Modeling and experimental investigations of mechanical properties of hybrid composite rods with gradient composition

Abstract

The concept of creating a functionally gradient material characterized by a smooth change in composition was used in the fabrication of hybrid composite rods. A hybrid core structure with a glass fiber core and a carbon fiber shell was adopted as the basis. To reduce the risk of delamination at the core-shell interface, a gradual transition was implemented from the core of the rod, made based on high-modulus fiber, to the outer shell composed of low-modulus fiber. The strength and modulus of elasticity in bending for hybrid composite rods were modeled. Using the proposed model, an optimal scheme for distributing glass and carbon fibers across the cross-section of a composite rod was selected. Hybrid composite rods with a diameter of 25 mm, with the same matrix (31±0,1%) and fiber (69±0,1%) content, but with different distribution patterns of glass and carbon fibers along the cross-section, were manufactured via pultrusion technique. The bending strength and stiffness characteristics of composite rods were experimentally determined.

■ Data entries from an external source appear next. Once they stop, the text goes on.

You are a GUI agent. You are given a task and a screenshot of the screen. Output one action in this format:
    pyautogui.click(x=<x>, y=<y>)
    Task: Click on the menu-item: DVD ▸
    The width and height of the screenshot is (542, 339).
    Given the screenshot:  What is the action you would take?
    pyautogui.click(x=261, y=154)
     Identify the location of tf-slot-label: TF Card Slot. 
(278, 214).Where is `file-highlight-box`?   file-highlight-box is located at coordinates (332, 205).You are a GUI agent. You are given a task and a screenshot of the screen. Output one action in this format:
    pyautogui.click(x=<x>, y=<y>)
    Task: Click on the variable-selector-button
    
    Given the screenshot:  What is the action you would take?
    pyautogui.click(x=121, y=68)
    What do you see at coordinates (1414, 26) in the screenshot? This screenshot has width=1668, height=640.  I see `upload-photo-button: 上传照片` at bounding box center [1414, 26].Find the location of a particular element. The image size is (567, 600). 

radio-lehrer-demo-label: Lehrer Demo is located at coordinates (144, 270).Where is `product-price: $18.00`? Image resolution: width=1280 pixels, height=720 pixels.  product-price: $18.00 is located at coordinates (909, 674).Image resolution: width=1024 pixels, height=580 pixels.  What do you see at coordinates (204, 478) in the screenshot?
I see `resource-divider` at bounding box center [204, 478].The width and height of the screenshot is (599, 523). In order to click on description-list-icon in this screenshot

Mechanical properties of rods with different reinforcement schemes were compared: homogeneous, core-shell, single, and double gradient. The results indicate that a hybrid rod with a gradient reinforcement scheme exhibits higher values of strength and modulus of elasticity during bending. The modulus of elasticity of the rod with the "double gradient" structure was 103 GPa, for comparison, the modulus of elasticity of the rod made by the "core-shell" scheme was 82 GPa. The simulation aligns well with the experimental data.